Maximilian Siegfried Adolf Otto Schmeling, his license to fight where fighting is most lucrative still withheld by the New York State Boxing Commission was "practically a nervous wreck" as he stepped aboard the Hamburg-American liner Albert Ballin, bound for Berlin, his mother and a rest. Warned that unless he soon returned Argentine's Victorio Maria Campolo would replace him as world's champion heavyweight contender, Herr Schmeling scoffed: "Campolo is a one-day fly ... here today and gone tomorrow."
When Mrs. Miles Poindexter, wife of the onetime (1923-28) U. S. Ambassador to Peru, returned to Washington from Lima she brought with her one Cornelius, capable Peruvian servant. She was pleased with Cornelius, but Cornelius was not pleased with his salary. Consulting Alfredo Gonzalez-Prada. Charge d'Affaires and First Counselor of the Peruvian Embassy, he learned that in the U. S. no servants are "indentured," that all can do as they please. He also learned that Senor Gonzalez-Prada wanted a servant. Thereupon Cornelius left the Poindexter household, went to the Prada household. Vexed, used to her own way, Mrs. Poindexter had her husband complain to President Augusto B. Leguia of Peru. Eager to please, President Leguia ordered Senor Gonzalez-Prada to return Cornelius to the Poindexters. Senor Gonzalez-Prada thereupon, last week, cabled his resignation, saying: "The orders contained in your cablegram are unjust and I shall not carry them out." He suspected the Cornelius episode had been used as an excuse to discomfit him. Washington credited Mrs. Poindexter, famed for her knowledge of the gossip of officialdom, with having this time created an Incident herself.
Henry Ford, of booze-dripping Detroit, in an article for the current Pictorial Review, announced: "If booze ever comes back to the United States I am through with manufacturing."
Mr. Ford last week bought for a reputed price of $10,000 the 200-acre Vaucluse gold mine in Orange County, Va., never profitably worked since pre-Civil War days.

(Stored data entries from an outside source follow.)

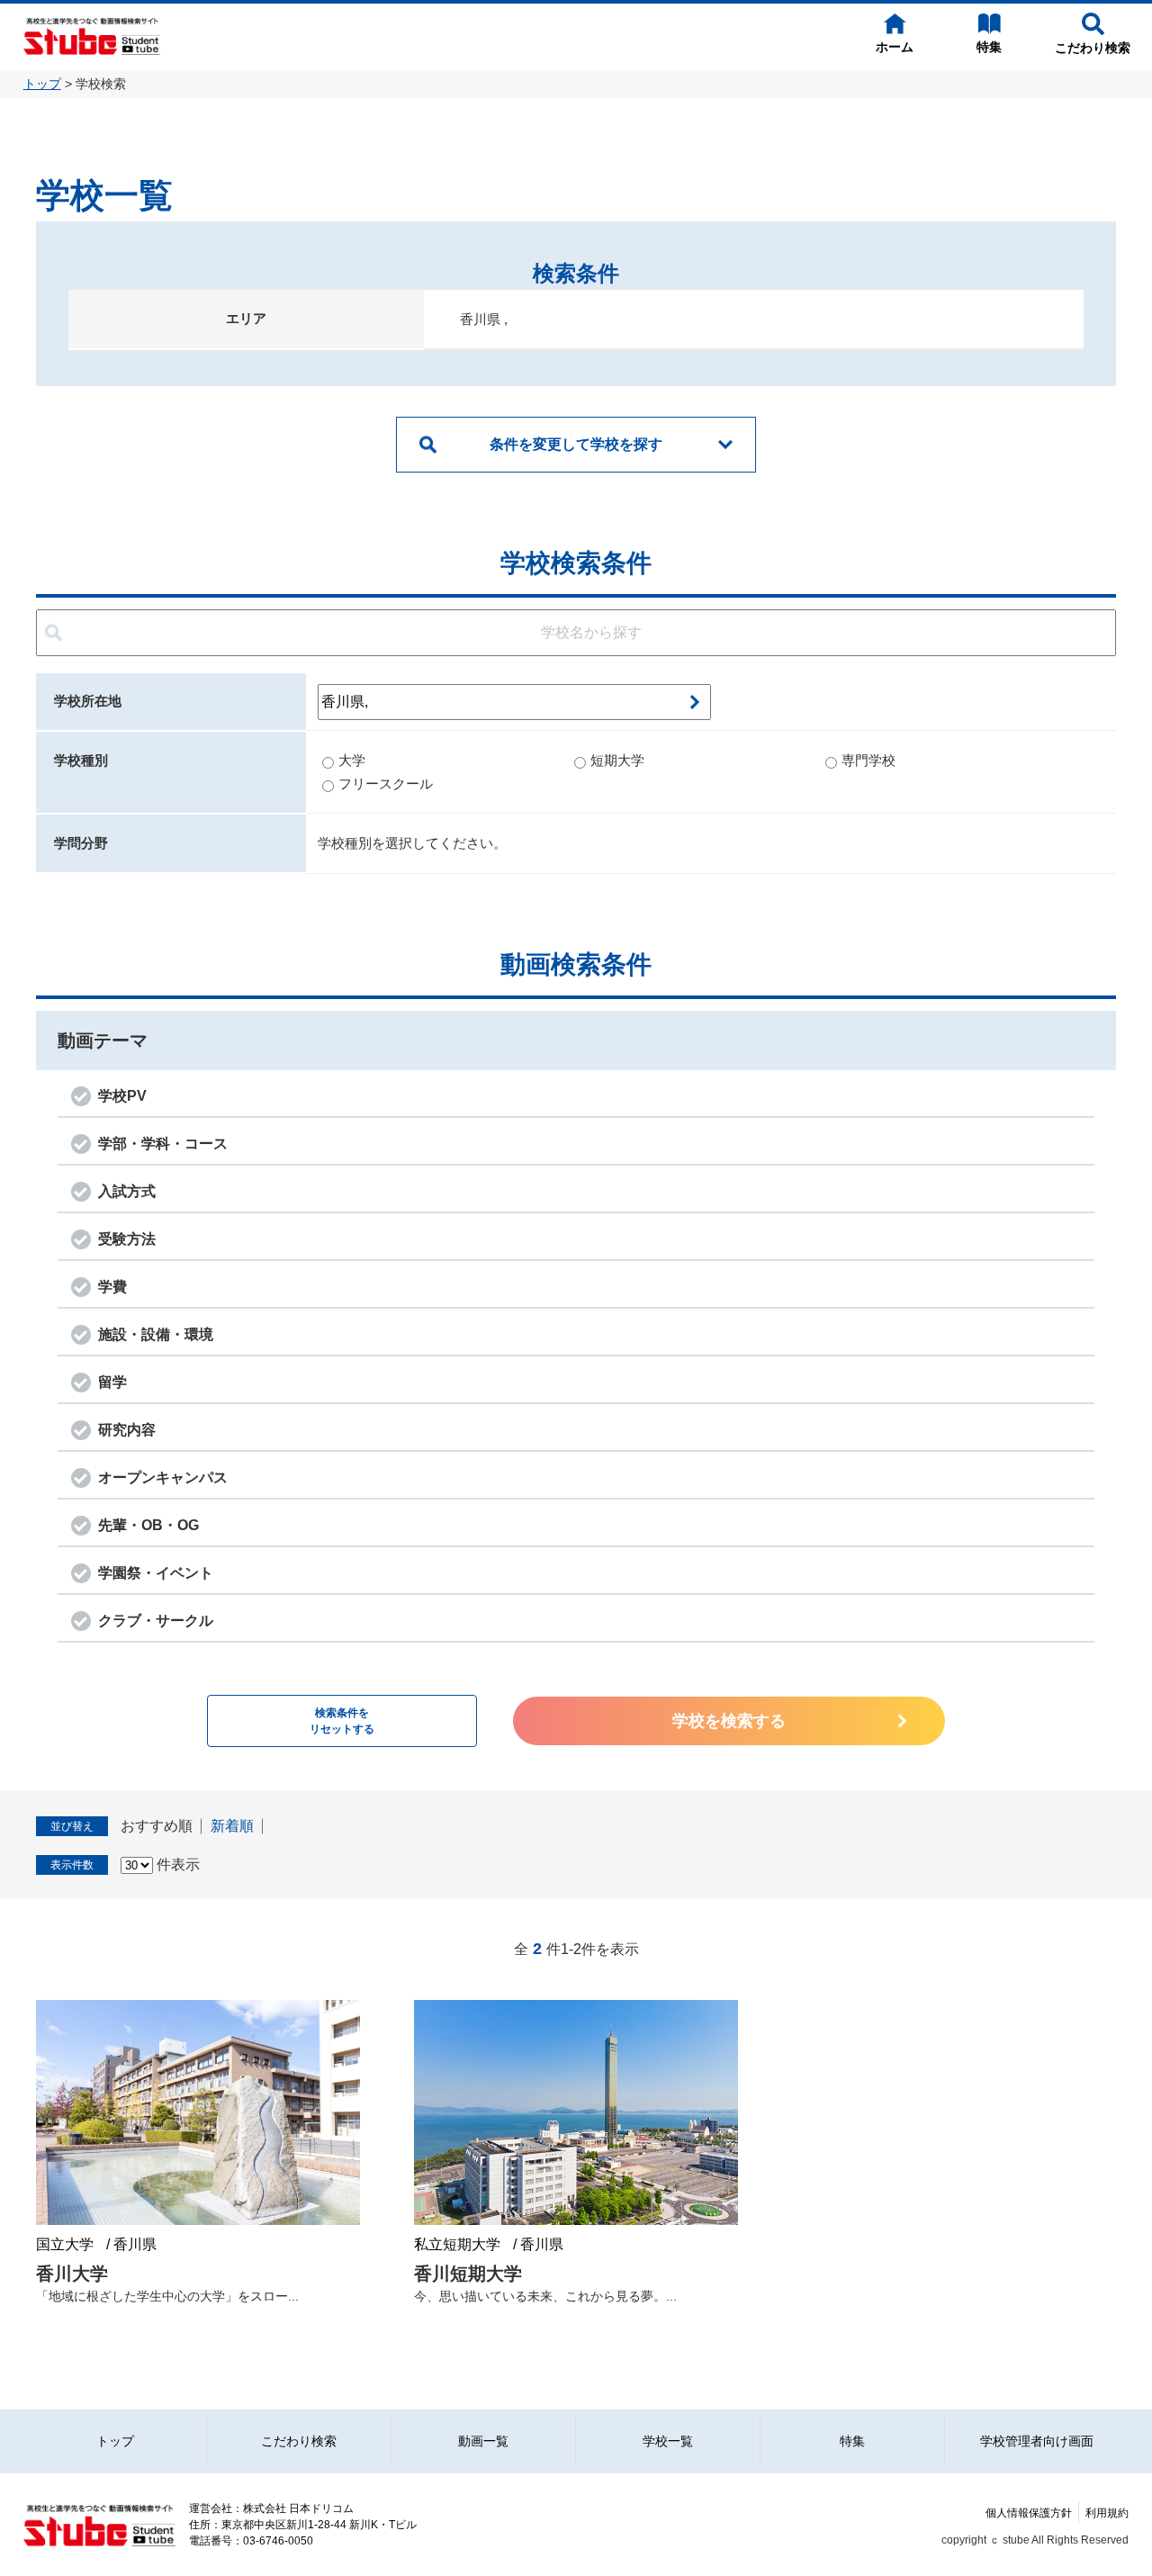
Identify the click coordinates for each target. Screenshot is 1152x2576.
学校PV (122, 1095)
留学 (112, 1382)
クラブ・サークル (155, 1620)
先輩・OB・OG (148, 1525)
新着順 (232, 1825)
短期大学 (617, 760)
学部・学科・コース (163, 1143)
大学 (351, 760)
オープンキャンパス (163, 1477)
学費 (112, 1286)
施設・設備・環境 (155, 1334)
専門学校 (869, 760)
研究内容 (127, 1429)
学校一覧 (668, 2441)
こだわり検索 (299, 2441)
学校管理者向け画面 (1037, 2441)
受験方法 (127, 1239)
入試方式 (127, 1191)
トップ (42, 84)
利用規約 (1107, 2513)
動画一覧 (483, 2441)
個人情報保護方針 (1029, 2513)
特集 (852, 2441)
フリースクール (385, 783)
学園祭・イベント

Commander Richard Evelyn Byrd and his mates in Little America, Antarctica, saw the sun again as southern hemisphere spring approached. Commander Byrd hoisted the U. S. flag--also British and Norwegian flags--for the first time since April and said: "This is a big day for us, because of the return of the sun, and a bigger day because it is Larry's [Laurence McKinley Gould, second-in-command] birthday." Wrote Russell Owens, official correspondent (New York Times]: "The ice cliffs sparkled like gigantic mirrors winking back a message of welcome to the sun as if there was some secret understanding between them and they were amused at our boisterous happiness."